───── Records provided

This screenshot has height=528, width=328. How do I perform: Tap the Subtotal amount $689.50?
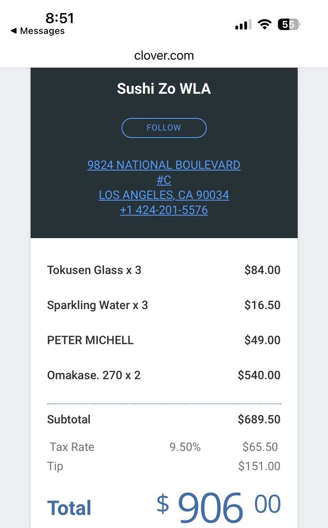click(x=259, y=420)
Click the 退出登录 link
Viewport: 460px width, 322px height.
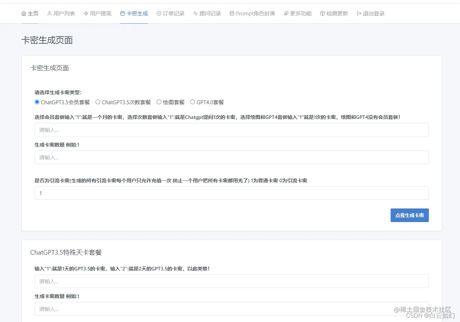point(370,13)
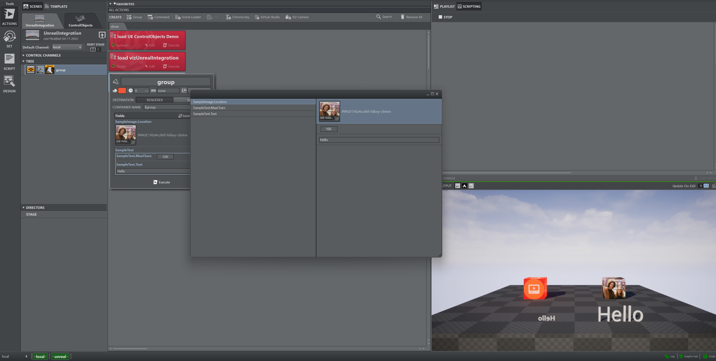Open the DESIGN tool in sidebar
Viewport: 716px width, 361px height.
(9, 84)
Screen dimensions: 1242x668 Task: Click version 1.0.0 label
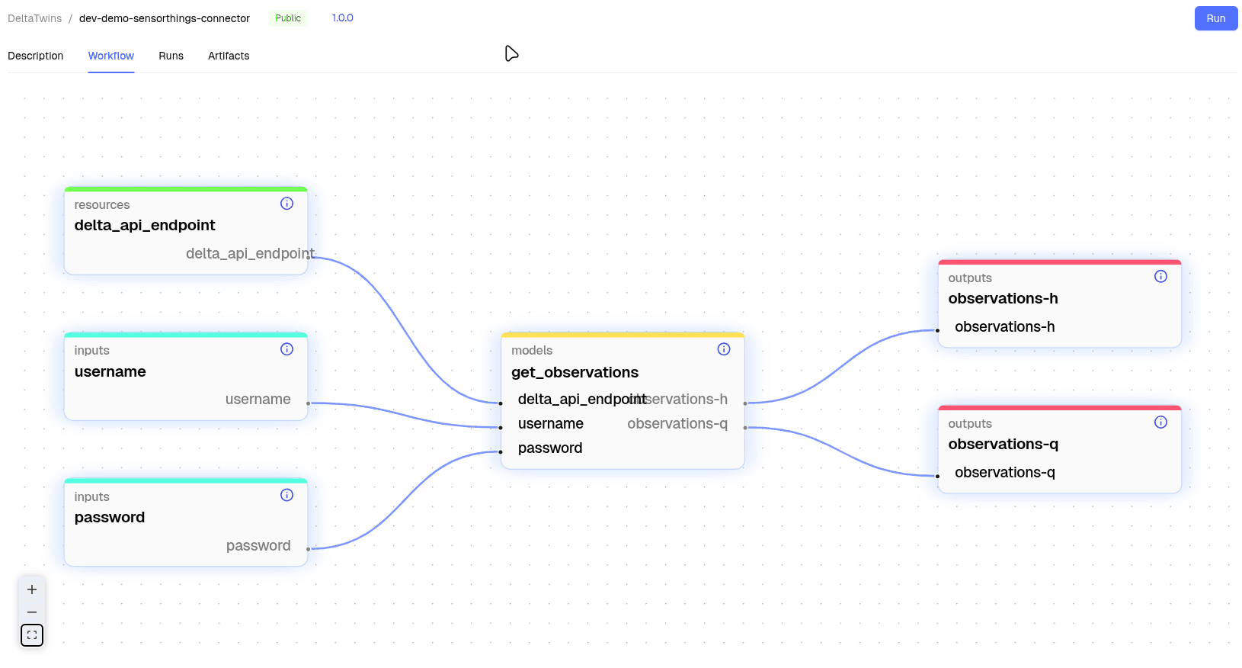tap(342, 18)
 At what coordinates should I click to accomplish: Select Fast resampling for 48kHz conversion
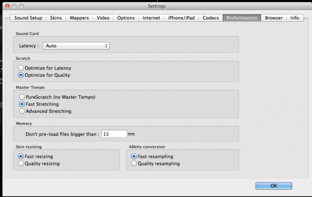coord(134,156)
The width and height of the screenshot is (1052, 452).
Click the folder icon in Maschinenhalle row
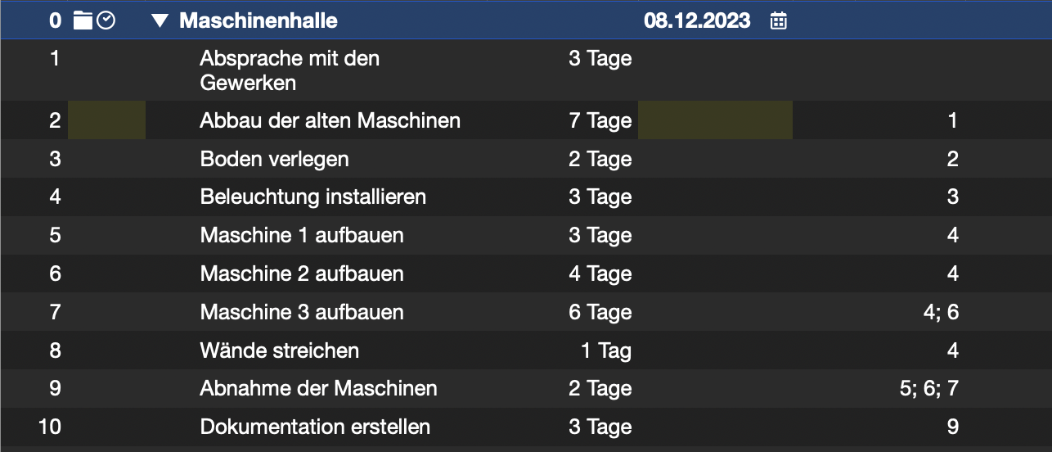[x=83, y=20]
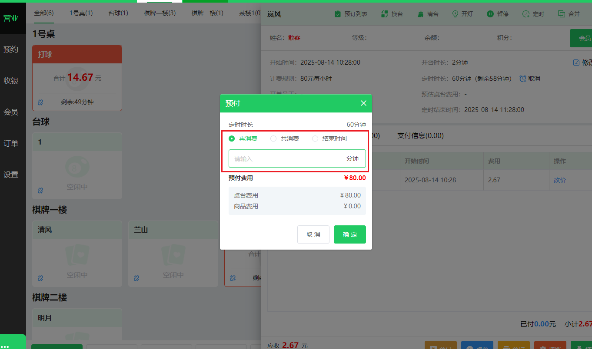Switch to the 全部(6) tab

[43, 13]
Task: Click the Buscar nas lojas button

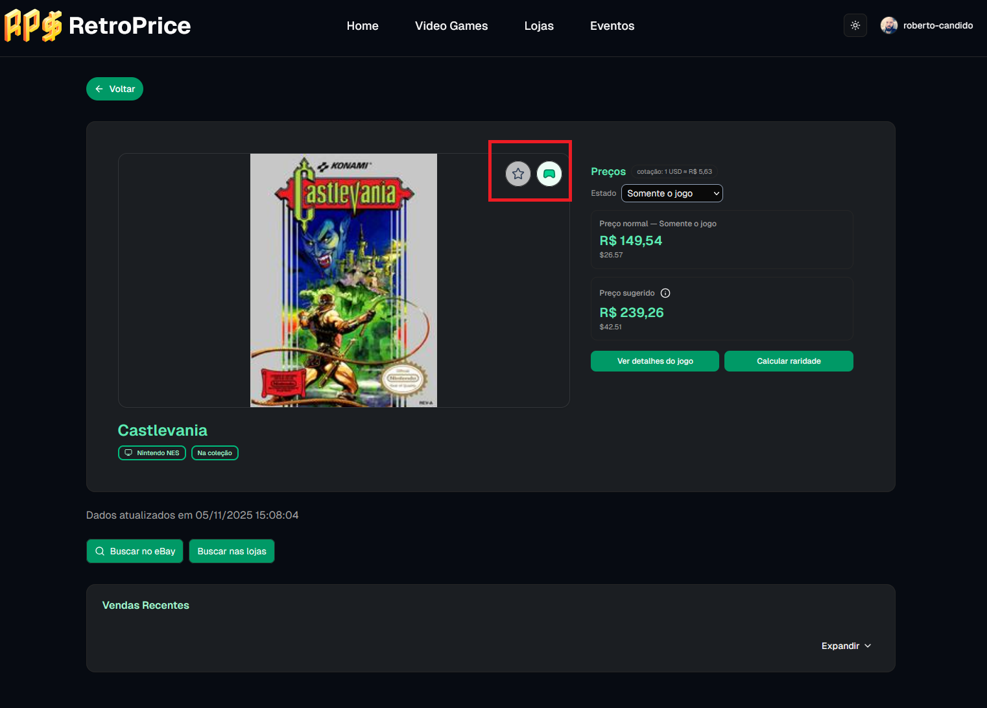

──────────

Your task: Write out each line of the records above as a JSON list of strings, one string per line. Skip blank lines and leave out the pictures.

Solution to this problem:
[
  "This screenshot has height=528, width=328. How do I perform: Tap the Subtotal amount $689.50?",
  "click(x=259, y=420)",
  "Click the 退出登录 link",
  "Viewport: 460px width, 322px height.",
  "point(370,13)",
  "Open the DESIGN tool in sidebar",
  "Viewport: 716px width, 361px height.",
  "(9, 84)",
  "Screen dimensions: 1242x668 Task: Click version 1.0.0 label",
  "tap(342, 18)",
  " At what coordinates should I click to accomplish: Select Fast resampling for 48kHz conversion",
  "coord(134,156)",
  "The width and height of the screenshot is (1052, 452).",
  "Click the folder icon in Maschinenhalle row",
  "[x=83, y=20]",
  "Switch to the 全部(6) tab",
  "[43, 13]",
  "Task: Click the Buscar nas lojas button"
]